---------- Page excerpt ----------

This notes is for learning/educational purpose only. Use it at your own risks.
THE HTTP PROTOCOL
The HTTP Protocol is connectionless protocol. Client sends HTTP request to web server, then gets HTTP response. No session is formed, nothing is remembered.
The HTTP Request
The first line of every HTTP request consists of three items, separated by spaces.
- Verb indicating HTTP method i.e. GET, POST, PUT, DELETE, OPTIONS, HEAD, TRACE, CONNECT
- Requested URL for a particular resource
- HTTP Version being used i.e. HTTP/1.0, HTTP/1.1 etc.
Other lines in HEAD part of HTTP request contains other HTTP headers like Host, Referer, User-Agent, Cookie, Connection, Accept, Accept-Encoding etc.
- The ‘Host’ header – mandatory in HTTP/1.1. It specifies hostname. Essential when multiple hosts run on same IP like in case of virtual hosting.
- The ‘User-Agent’ header – provides info about browser or client software which generates request.
- The ‘Referer’ header – contains URL from which request has been originated.
- The ‘Cookie’ header – contains parameters (name value pairs) that server has issued to client.
- The ‘Accept’ header – tells server what content client can accept i.e. image types, document formats etc.

----------

**Problems to solve**:
• a. From the HTTP notes, repeat the passage starting with "This notes is" and going on through "nothing is remembered.".
• b. Answer these questions from the HTTP notes:
(i) How many items make up the first line of every HTTP request?
(ii) Which header is mandatory in HTTP/1.1?
(iii) What does the 'Referer' header contain?
• c. According to the HTTP notes, when is the 'Host' header essential, and why?

---------- Stored data ----------

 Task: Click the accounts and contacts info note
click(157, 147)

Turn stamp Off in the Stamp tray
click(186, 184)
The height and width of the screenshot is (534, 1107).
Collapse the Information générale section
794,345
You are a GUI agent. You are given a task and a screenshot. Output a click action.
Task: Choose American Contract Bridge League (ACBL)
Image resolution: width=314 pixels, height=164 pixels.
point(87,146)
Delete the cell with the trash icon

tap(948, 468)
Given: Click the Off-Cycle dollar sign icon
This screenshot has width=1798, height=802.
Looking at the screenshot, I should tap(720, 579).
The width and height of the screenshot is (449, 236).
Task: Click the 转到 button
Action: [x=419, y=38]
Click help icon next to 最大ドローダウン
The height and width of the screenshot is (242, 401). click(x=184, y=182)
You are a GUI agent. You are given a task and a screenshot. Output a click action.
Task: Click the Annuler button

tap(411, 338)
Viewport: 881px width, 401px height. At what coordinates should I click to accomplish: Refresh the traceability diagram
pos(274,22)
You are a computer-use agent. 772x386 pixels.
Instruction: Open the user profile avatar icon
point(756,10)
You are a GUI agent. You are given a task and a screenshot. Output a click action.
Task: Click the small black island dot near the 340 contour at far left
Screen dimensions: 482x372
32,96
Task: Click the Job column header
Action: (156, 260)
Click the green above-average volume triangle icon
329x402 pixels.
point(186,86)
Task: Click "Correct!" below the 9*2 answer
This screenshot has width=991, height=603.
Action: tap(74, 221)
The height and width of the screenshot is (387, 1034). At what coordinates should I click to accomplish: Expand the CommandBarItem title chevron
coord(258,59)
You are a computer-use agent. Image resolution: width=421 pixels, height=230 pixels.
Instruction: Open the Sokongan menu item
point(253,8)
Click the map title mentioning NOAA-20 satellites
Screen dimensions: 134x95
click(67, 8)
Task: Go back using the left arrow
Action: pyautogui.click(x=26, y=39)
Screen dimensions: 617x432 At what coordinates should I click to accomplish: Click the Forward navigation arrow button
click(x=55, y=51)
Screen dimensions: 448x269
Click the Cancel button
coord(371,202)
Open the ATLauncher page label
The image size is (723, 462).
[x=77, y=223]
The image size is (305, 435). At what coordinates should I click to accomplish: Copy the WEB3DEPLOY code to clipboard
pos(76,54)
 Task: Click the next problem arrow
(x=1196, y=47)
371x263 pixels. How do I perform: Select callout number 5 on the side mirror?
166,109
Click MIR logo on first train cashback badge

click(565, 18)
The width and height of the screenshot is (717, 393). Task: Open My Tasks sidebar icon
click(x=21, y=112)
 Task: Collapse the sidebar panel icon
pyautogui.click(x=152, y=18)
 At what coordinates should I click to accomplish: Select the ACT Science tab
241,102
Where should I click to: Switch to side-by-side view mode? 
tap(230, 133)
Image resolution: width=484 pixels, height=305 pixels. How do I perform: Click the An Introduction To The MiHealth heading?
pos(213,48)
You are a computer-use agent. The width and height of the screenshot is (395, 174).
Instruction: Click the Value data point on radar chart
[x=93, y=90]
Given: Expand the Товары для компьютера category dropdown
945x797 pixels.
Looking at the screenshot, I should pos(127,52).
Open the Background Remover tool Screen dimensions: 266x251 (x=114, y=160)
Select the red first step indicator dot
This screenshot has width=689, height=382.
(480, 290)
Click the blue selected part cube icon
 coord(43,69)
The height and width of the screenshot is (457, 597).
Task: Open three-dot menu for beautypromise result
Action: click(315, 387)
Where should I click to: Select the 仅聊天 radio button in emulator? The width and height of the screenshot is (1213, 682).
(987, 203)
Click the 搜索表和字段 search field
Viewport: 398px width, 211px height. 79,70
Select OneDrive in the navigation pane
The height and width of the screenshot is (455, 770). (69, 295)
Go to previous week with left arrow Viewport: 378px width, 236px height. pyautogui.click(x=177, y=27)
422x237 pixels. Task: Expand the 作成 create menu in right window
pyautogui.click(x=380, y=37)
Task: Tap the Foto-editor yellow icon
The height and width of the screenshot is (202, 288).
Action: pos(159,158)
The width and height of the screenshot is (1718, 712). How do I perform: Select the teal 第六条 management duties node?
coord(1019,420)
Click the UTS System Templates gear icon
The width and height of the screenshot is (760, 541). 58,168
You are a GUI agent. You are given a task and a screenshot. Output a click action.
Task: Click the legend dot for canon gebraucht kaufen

----------

**Solutions to the exercise**:
• a.
This notes is for learning/educational purpose only. Use it at your own risks.
THE HTTP PROTOCOL
The HTTP Protocol is connectionless protocol. Client sends HTTP request to web server, then gets HTTP response. No session is formed, nothing is remembered.

• b.
(i) Three items, separated by spaces.
(ii) The 'Host' header.
(iii) The URL from which the request originated.

• c. The 'Host' header specifies the hostname. That makes it essential when multiple hosts run on the same IP, as in virtual hosting.